Stored data entries
+ + +

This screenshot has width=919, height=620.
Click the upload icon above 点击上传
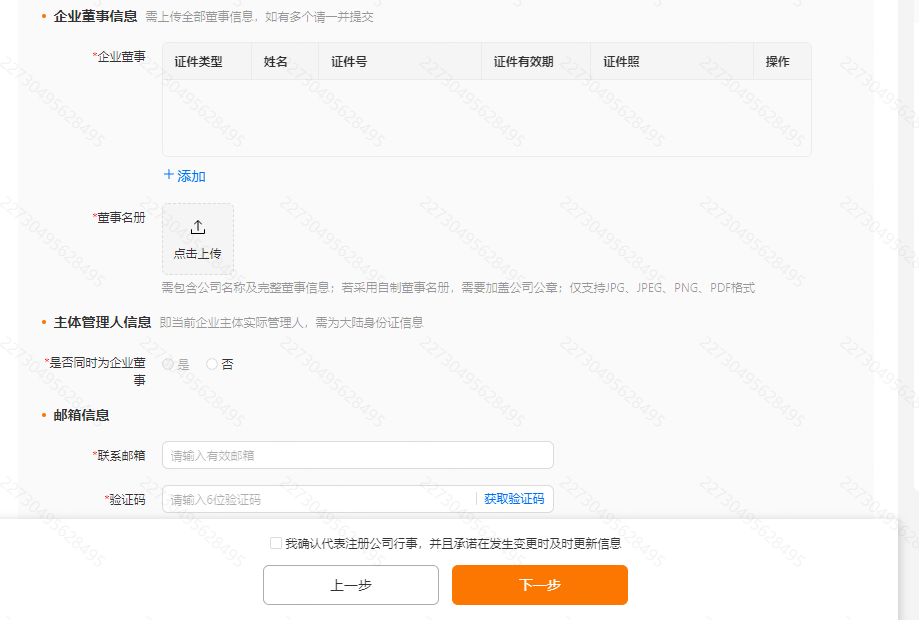click(197, 226)
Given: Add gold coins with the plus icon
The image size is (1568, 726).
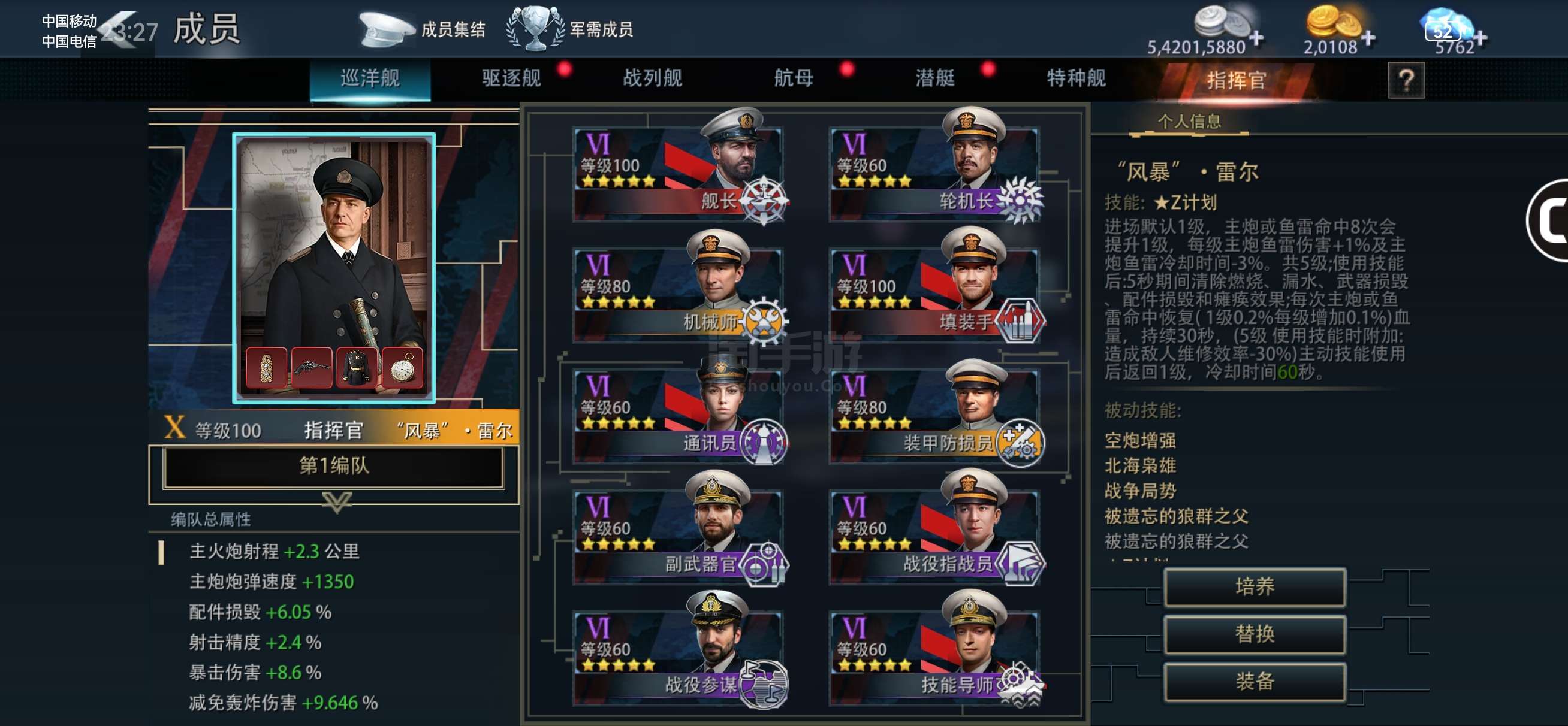Looking at the screenshot, I should [x=1368, y=38].
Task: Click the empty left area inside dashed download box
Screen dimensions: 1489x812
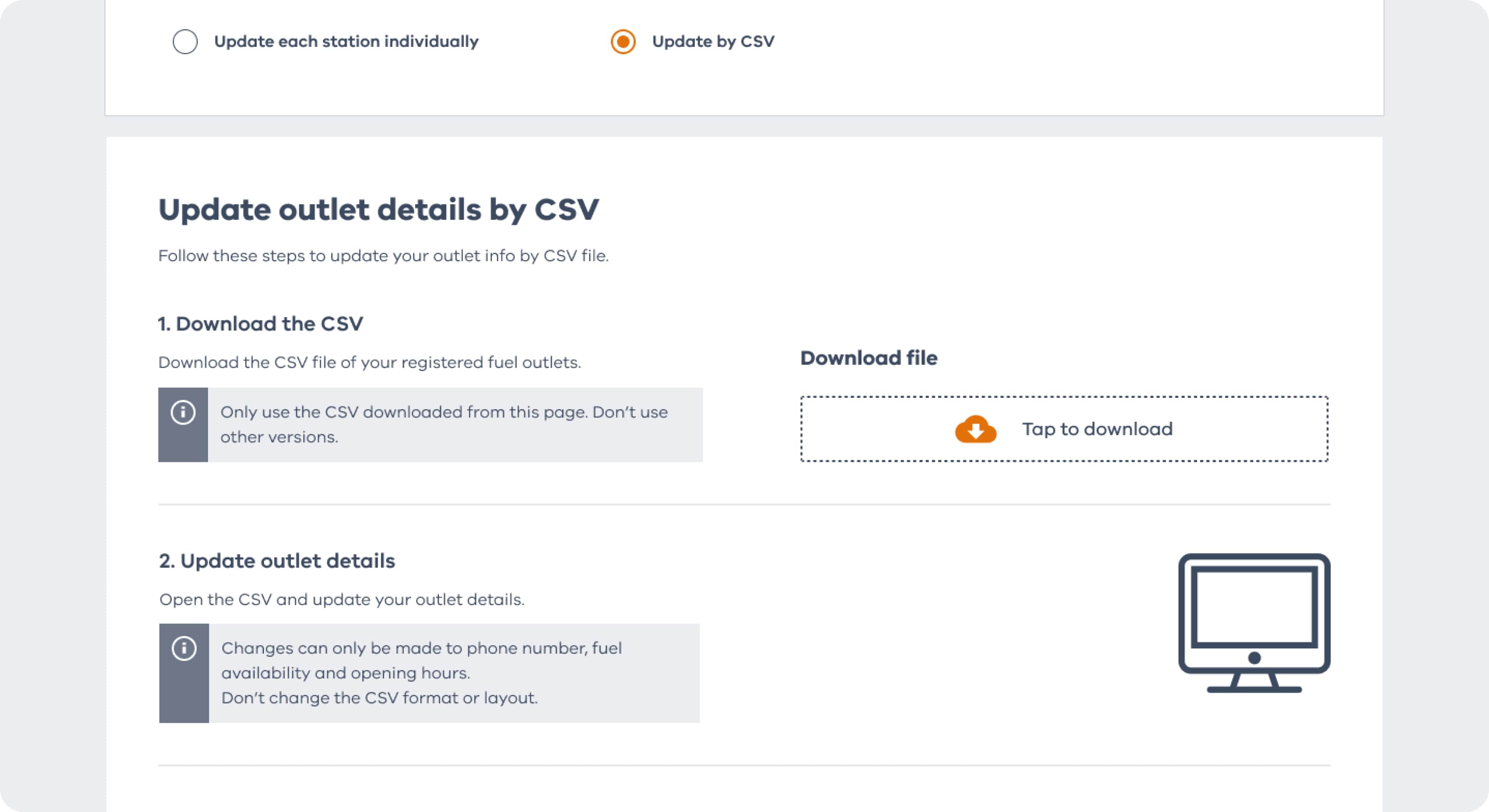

+ + +

### Task directions
Reproduce the entries above exactly. Do not include the images.

### Exercise output
This screenshot has width=919, height=620.
Click the upload icon above 点击上传
click(197, 226)
Given: Add gold coins with the plus icon
The image size is (1568, 726).
Looking at the screenshot, I should [x=1368, y=38].
Task: Click the empty left area inside dashed download box
Screen dimensions: 1489x812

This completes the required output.